On 18 August, the Supreme Tribunal additionally intervened in the far-left party Tupamaro, giving the party directive to an ad hoc board to use the seats, name, electoral card, symbols and electoral emblems of the party. The intervention took place after the party announced an electoral alliance without the United Socialist Party of Venezuela (PSUV). On 21 August, the Supreme Tribunal did the same with the left-wing party Fatherland for All, which also announced an electoral alliance without the PSUV; the high court also intervened in the Red Flag and Compromiso País parties, handing over the party to an ad hoc board.

After Henrique Capriles encouraged participation in the elections, the Supreme Tribunal reverted the intervention of the Justice First party, stripping the directive board from José Brito. Justice First ratified after the sentence that they would not participate in the elections.

=== Violence ===
On 10 August, colectivos took over with sticks, bottles and tear gas the two main seats in Caracas - in La Florida and in El Paraíso. At least four journalists were injured during the events.

After the Communist Party of Venezuela (PCV) announced their separation from the pro-government coalition Great Patriotic Pole, along with other parties such as Fatherland for All, and a new platform named "Revolutionary Popular Alternative," the PCV denounced the presence of Bolivarian Intelligence Service officials in their headquarters in Puerto Cabello, in Carabobo.

→ **Source information**
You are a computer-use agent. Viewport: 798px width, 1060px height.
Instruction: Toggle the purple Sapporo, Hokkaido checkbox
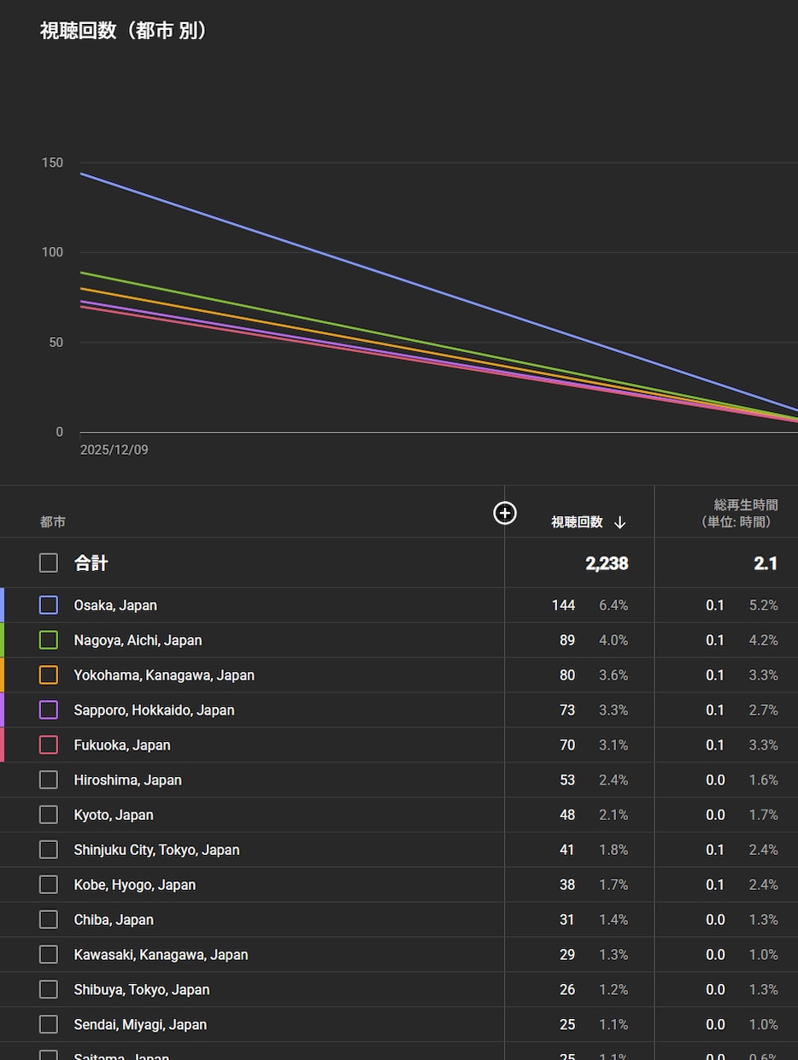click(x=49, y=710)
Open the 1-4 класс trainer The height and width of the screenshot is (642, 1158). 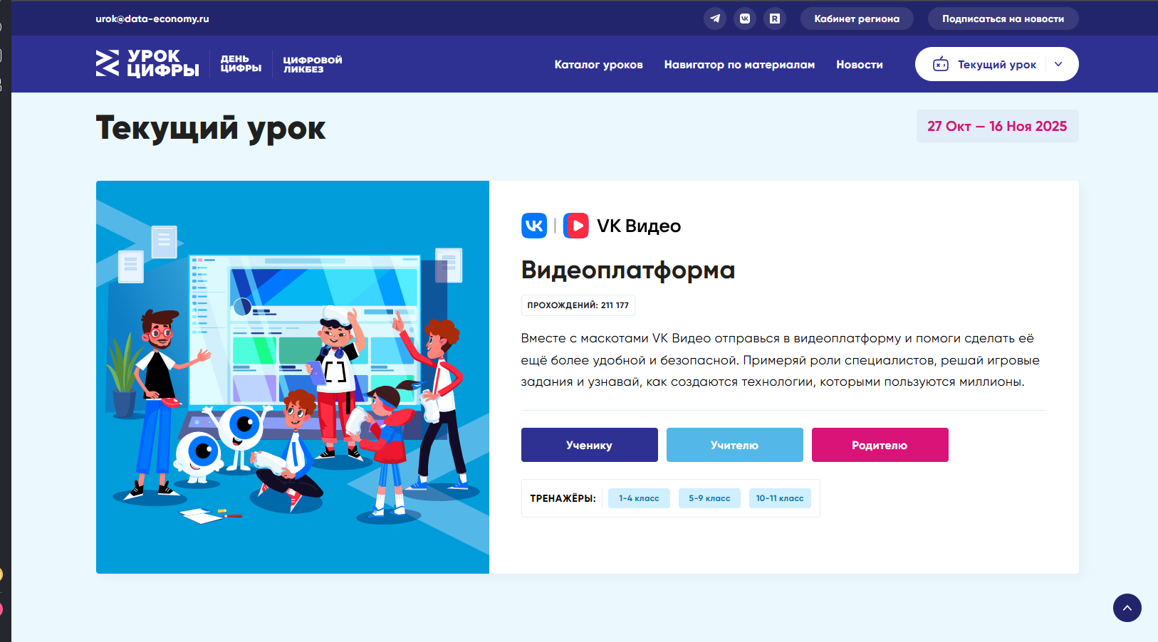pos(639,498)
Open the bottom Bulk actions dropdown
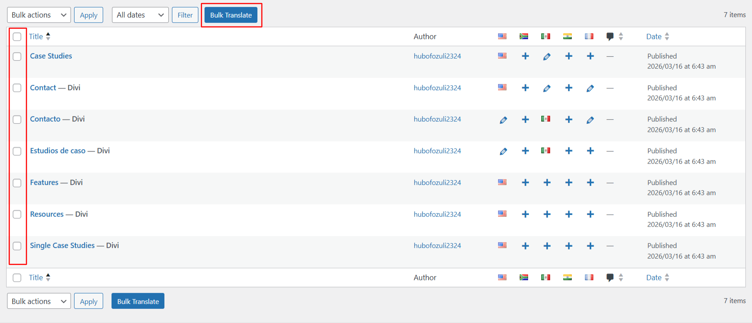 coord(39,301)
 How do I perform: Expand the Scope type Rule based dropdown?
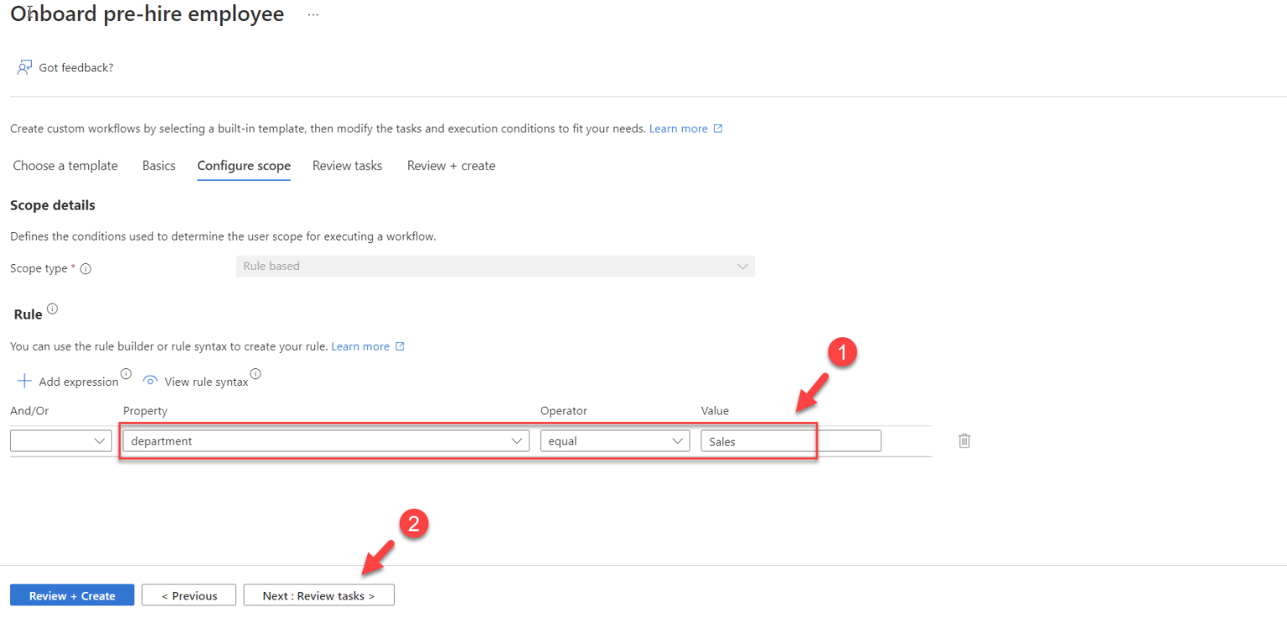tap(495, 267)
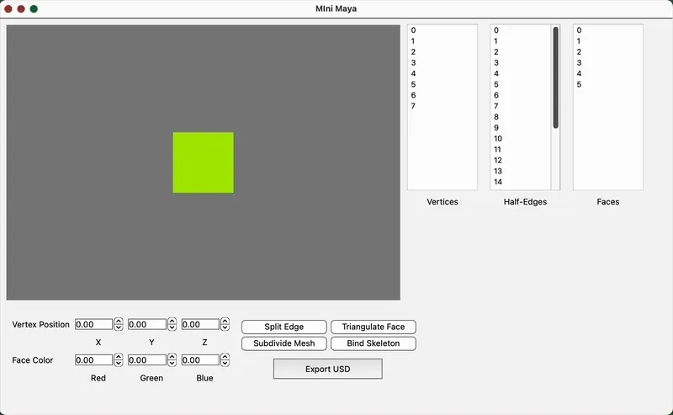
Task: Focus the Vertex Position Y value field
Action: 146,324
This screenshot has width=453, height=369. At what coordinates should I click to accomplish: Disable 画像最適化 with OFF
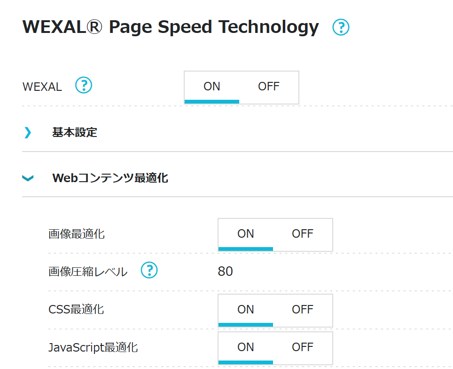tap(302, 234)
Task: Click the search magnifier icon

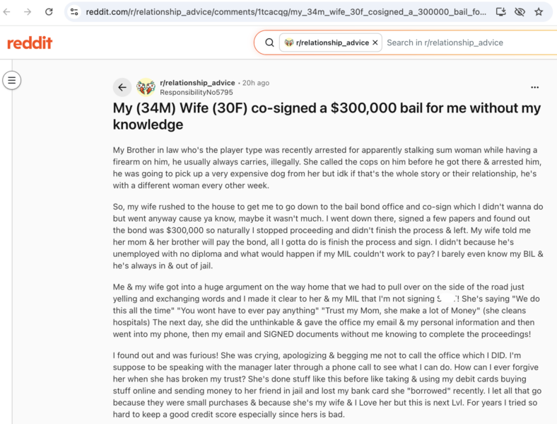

→ **The task**
Return the portion of the passage on Venezuelan court interventions and political violence above word for word, starting at "After Henrique Capriles" and ending at "Cabello, in Carabobo.".

→ **Response box**
After Henrique Capriles encouraged participation in the elections, the Supreme Tribunal reverted the intervention of the Justice First party, stripping the directive board from José Brito. Justice First ratified after the sentence that they would not participate in the elections.

=== Violence ===
On 10 August, colectivos took over with sticks, bottles and tear gas the two main seats in Caracas - in La Florida and in El Paraíso. At least four journalists were injured during the events.

After the Communist Party of Venezuela (PCV) announced their separation from the pro-government coalition Great Patriotic Pole, along with other parties such as Fatherland for All, and a new platform named "Revolutionary Popular Alternative," the PCV denounced the presence of Bolivarian Intelligence Service officials in their headquarters in Puerto Cabello, in Carabobo.